■ Dataset extract

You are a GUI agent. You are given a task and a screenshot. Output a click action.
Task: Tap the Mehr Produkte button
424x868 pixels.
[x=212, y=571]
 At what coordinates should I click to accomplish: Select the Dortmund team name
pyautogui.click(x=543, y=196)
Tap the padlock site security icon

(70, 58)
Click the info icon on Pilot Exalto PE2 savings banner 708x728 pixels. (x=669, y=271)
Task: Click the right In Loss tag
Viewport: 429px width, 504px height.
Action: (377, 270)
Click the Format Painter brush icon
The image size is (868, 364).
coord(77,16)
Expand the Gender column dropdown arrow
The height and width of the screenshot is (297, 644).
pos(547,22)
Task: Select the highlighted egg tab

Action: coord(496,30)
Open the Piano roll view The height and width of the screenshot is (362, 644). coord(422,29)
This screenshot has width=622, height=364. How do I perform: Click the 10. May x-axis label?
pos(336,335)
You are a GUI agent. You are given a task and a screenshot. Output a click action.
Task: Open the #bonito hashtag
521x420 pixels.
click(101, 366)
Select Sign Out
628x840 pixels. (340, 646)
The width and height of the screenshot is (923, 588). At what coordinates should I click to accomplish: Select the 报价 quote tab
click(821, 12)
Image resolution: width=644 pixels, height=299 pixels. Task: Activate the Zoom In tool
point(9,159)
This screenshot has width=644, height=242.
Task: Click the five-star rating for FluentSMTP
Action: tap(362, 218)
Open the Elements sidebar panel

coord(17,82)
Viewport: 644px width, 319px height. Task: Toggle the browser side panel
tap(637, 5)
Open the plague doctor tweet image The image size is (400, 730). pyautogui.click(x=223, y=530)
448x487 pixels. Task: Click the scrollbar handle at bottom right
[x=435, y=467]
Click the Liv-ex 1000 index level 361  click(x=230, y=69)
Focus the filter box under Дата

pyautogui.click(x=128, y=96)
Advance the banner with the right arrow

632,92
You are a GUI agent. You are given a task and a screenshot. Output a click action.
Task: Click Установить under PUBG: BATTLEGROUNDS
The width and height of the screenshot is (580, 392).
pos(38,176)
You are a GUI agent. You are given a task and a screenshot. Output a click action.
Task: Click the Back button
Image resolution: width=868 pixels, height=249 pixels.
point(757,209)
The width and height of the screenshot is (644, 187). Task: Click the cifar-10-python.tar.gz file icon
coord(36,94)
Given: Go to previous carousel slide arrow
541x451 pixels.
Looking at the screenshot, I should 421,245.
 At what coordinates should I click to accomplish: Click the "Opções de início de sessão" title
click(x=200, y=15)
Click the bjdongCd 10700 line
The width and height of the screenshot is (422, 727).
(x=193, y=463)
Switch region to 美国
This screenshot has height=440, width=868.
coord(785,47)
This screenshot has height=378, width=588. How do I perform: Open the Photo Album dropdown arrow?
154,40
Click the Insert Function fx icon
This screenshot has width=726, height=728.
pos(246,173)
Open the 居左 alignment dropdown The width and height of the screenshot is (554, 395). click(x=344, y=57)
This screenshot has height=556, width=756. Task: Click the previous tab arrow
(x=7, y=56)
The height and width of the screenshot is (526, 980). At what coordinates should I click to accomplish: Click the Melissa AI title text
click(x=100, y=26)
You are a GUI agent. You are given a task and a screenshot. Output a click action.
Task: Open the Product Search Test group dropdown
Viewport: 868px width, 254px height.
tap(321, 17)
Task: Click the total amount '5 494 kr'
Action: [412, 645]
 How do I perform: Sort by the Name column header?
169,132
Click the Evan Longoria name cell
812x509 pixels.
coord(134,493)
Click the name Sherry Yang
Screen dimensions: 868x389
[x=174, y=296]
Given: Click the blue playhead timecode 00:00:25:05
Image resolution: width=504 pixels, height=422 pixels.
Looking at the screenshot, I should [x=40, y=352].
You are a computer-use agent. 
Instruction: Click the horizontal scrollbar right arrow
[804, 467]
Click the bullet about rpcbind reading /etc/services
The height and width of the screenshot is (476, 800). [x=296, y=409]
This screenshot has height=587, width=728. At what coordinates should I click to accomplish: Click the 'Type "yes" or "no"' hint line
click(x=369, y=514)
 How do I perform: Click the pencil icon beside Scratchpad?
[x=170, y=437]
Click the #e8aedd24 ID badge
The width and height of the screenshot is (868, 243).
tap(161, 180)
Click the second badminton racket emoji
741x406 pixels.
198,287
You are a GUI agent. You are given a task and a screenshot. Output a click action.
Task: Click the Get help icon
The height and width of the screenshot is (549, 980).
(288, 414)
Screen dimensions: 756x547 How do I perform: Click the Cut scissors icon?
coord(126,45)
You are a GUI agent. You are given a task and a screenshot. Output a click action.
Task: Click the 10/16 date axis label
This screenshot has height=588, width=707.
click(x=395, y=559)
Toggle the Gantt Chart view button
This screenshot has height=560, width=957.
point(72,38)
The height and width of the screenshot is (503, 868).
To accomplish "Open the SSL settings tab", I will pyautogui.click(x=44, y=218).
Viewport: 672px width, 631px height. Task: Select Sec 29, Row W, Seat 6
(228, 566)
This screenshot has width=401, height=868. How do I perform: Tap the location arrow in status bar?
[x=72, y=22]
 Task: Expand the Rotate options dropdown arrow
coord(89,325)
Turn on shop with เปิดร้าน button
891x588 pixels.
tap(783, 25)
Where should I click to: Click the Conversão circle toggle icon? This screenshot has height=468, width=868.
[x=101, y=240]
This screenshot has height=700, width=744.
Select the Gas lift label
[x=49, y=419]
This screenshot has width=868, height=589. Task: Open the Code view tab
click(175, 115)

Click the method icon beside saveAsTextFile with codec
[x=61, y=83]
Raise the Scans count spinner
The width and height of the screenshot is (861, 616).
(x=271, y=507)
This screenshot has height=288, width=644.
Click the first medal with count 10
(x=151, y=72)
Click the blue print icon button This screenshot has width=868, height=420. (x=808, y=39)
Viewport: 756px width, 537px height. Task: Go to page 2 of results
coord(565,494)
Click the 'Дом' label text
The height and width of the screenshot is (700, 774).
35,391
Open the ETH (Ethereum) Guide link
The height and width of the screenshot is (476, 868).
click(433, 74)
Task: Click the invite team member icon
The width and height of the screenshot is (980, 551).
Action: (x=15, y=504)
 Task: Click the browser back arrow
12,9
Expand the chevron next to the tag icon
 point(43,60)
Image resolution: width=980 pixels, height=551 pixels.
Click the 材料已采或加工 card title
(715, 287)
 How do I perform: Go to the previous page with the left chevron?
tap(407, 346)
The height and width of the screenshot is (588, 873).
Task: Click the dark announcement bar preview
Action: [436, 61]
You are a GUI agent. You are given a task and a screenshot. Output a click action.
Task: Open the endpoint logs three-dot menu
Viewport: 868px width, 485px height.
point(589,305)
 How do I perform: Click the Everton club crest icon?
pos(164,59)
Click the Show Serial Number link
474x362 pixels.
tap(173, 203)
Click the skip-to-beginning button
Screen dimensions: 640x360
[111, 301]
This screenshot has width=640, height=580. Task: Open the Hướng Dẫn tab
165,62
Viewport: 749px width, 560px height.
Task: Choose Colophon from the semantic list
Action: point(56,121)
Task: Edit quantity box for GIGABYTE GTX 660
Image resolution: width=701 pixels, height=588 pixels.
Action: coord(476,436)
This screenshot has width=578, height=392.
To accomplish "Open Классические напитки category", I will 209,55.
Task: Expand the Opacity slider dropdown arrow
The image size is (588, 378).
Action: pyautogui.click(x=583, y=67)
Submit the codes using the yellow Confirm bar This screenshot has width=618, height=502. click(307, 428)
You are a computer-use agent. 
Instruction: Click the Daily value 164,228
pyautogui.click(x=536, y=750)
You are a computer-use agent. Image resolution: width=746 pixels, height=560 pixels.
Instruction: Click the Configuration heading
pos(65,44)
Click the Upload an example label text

■ Directions for this task
Repeat the records above exactly.

■ Response
You are a GUI agent. You are given a task and a screenshot. Output a click action.
Task: Tap the Mehr Produkte button
424x868 pixels.
[x=212, y=571]
 At what coordinates should I click to accomplish: Select the Dortmund team name
pyautogui.click(x=543, y=196)
Tap the padlock site security icon

(70, 58)
Click the info icon on Pilot Exalto PE2 savings banner 708x728 pixels. (x=669, y=271)
Task: Click the right In Loss tag
Viewport: 429px width, 504px height.
Action: (377, 270)
Click the Format Painter brush icon
The image size is (868, 364).
coord(77,16)
Expand the Gender column dropdown arrow
The height and width of the screenshot is (297, 644).
pos(547,22)
Task: Select the highlighted egg tab

Action: coord(496,30)
Open the Piano roll view The height and width of the screenshot is (362, 644). coord(422,29)
This screenshot has width=622, height=364. How do I perform: Click the 10. May x-axis label?
pos(336,335)
You are a GUI agent. You are given a task and a screenshot. Output a click action.
Task: Open the #bonito hashtag
521x420 pixels.
click(101, 366)
Select Sign Out
628x840 pixels. (340, 646)
The width and height of the screenshot is (923, 588). At what coordinates should I click to accomplish: Select the 报价 quote tab
click(821, 12)
Image resolution: width=644 pixels, height=299 pixels. Task: Activate the Zoom In tool
point(9,159)
This screenshot has width=644, height=242.
Task: Click the five-star rating for FluentSMTP
Action: tap(362, 218)
Open the Elements sidebar panel

coord(17,82)
Viewport: 644px width, 319px height. Task: Toggle the browser side panel
tap(637, 5)
Open the plague doctor tweet image The image size is (400, 730). pyautogui.click(x=223, y=530)
448x487 pixels. Task: Click the scrollbar handle at bottom right
[x=435, y=467]
Click the Liv-ex 1000 index level 361  click(x=230, y=69)
Focus the filter box under Дата

pyautogui.click(x=128, y=96)
Advance the banner with the right arrow

632,92
You are a GUI agent. You are given a task and a screenshot. Output a click action.
Task: Click Установить under PUBG: BATTLEGROUNDS
The width and height of the screenshot is (580, 392).
pos(38,176)
You are a GUI agent. You are given a task and a screenshot. Output a click action.
Task: Click the Back button
Image resolution: width=868 pixels, height=249 pixels.
point(757,209)
The width and height of the screenshot is (644, 187). Task: Click the cifar-10-python.tar.gz file icon
coord(36,94)
Given: Go to previous carousel slide arrow
541x451 pixels.
Looking at the screenshot, I should 421,245.
 At what coordinates should I click to accomplish: Click the "Opções de início de sessão" title
click(x=200, y=15)
Click the bjdongCd 10700 line
The width and height of the screenshot is (422, 727).
(x=193, y=463)
Switch region to 美国
This screenshot has height=440, width=868.
coord(785,47)
This screenshot has height=378, width=588. How do I perform: Open the Photo Album dropdown arrow?
154,40
Click the Insert Function fx icon
This screenshot has width=726, height=728.
pos(246,173)
Open the 居左 alignment dropdown The width and height of the screenshot is (554, 395). click(x=344, y=57)
This screenshot has height=556, width=756. Task: Click the previous tab arrow
(x=7, y=56)
The height and width of the screenshot is (526, 980). At what coordinates should I click to accomplish: Click the Melissa AI title text
click(x=100, y=26)
You are a GUI agent. You are given a task and a screenshot. Output a click action.
Task: Open the Product Search Test group dropdown
Viewport: 868px width, 254px height.
tap(321, 17)
Task: Click the total amount '5 494 kr'
Action: [412, 645]
 How do I perform: Sort by the Name column header?
169,132
Click the Evan Longoria name cell
812x509 pixels.
coord(134,493)
Click the name Sherry Yang
Screen dimensions: 868x389
[x=174, y=296]
Given: Click the blue playhead timecode 00:00:25:05
Image resolution: width=504 pixels, height=422 pixels.
Looking at the screenshot, I should [x=40, y=352].
You are a computer-use agent. 
Instruction: Click the horizontal scrollbar right arrow
[804, 467]
Click the bullet about rpcbind reading /etc/services
The height and width of the screenshot is (476, 800). [x=296, y=409]
This screenshot has height=587, width=728. At what coordinates should I click to accomplish: Click the 'Type "yes" or "no"' hint line
click(x=369, y=514)
 How do I perform: Click the pencil icon beside Scratchpad?
[x=170, y=437]
Click the #e8aedd24 ID badge
The width and height of the screenshot is (868, 243).
tap(161, 180)
Click the second badminton racket emoji
741x406 pixels.
198,287
You are a GUI agent. You are given a task and a screenshot. Output a click action.
Task: Click the Get help icon
The height and width of the screenshot is (549, 980).
(288, 414)
Screen dimensions: 756x547 How do I perform: Click the Cut scissors icon?
coord(126,45)
You are a GUI agent. You are given a task and a screenshot. Output a click action.
Task: Click the 10/16 date axis label
This screenshot has height=588, width=707.
click(x=395, y=559)
Toggle the Gantt Chart view button
This screenshot has height=560, width=957.
point(72,38)
The height and width of the screenshot is (503, 868).
To accomplish "Open the SSL settings tab", I will pyautogui.click(x=44, y=218).
Viewport: 672px width, 631px height. Task: Select Sec 29, Row W, Seat 6
(228, 566)
This screenshot has width=401, height=868. How do I perform: Tap the location arrow in status bar?
[x=72, y=22]
 Task: Expand the Rotate options dropdown arrow
coord(89,325)
Turn on shop with เปิดร้าน button
891x588 pixels.
tap(783, 25)
Where should I click to: Click the Conversão circle toggle icon? This screenshot has height=468, width=868.
[x=101, y=240]
This screenshot has height=700, width=744.
Select the Gas lift label
[x=49, y=419]
This screenshot has width=868, height=589. Task: Open the Code view tab
click(175, 115)

Click the method icon beside saveAsTextFile with codec
[x=61, y=83]
Raise the Scans count spinner
The width and height of the screenshot is (861, 616).
(x=271, y=507)
This screenshot has height=288, width=644.
Click the first medal with count 10
(x=151, y=72)
Click the blue print icon button This screenshot has width=868, height=420. (x=808, y=39)
Viewport: 756px width, 537px height. Task: Go to page 2 of results
coord(565,494)
Click the 'Дом' label text
The height and width of the screenshot is (700, 774).
35,391
Open the ETH (Ethereum) Guide link
The height and width of the screenshot is (476, 868).
click(433, 74)
Task: Click the invite team member icon
The width and height of the screenshot is (980, 551).
Action: (x=15, y=504)
 Task: Click the browser back arrow
12,9
Expand the chevron next to the tag icon
 point(43,60)
Image resolution: width=980 pixels, height=551 pixels.
Click the 材料已采或加工 card title
(715, 287)
 How do I perform: Go to the previous page with the left chevron?
tap(407, 346)
The height and width of the screenshot is (588, 873).
Task: Click the dark announcement bar preview
Action: [436, 61]
You are a GUI agent. You are given a task and a screenshot. Output a click action.
Task: Open the endpoint logs three-dot menu
Viewport: 868px width, 485px height.
point(589,305)
 How do I perform: Click the Everton club crest icon?
pos(164,59)
Click the Show Serial Number link
474x362 pixels.
tap(173, 203)
Click the skip-to-beginning button
Screen dimensions: 640x360
[111, 301]
This screenshot has width=640, height=580. Task: Open the Hướng Dẫn tab
165,62
Viewport: 749px width, 560px height.
Task: Choose Colophon from the semantic list
Action: point(56,121)
Task: Edit quantity box for GIGABYTE GTX 660
Image resolution: width=701 pixels, height=588 pixels.
Action: coord(476,436)
This screenshot has width=578, height=392.
To accomplish "Open Классические напитки category", I will 209,55.
Task: Expand the Opacity slider dropdown arrow
The image size is (588, 378).
Action: pyautogui.click(x=583, y=67)
Submit the codes using the yellow Confirm bar This screenshot has width=618, height=502. click(307, 428)
You are a computer-use agent. 
Instruction: Click the Daily value 164,228
pyautogui.click(x=536, y=750)
You are a computer-use agent. Image resolution: width=746 pixels, height=560 pixels.
Instruction: Click the Configuration heading
pos(65,44)
Click the Upload an example label text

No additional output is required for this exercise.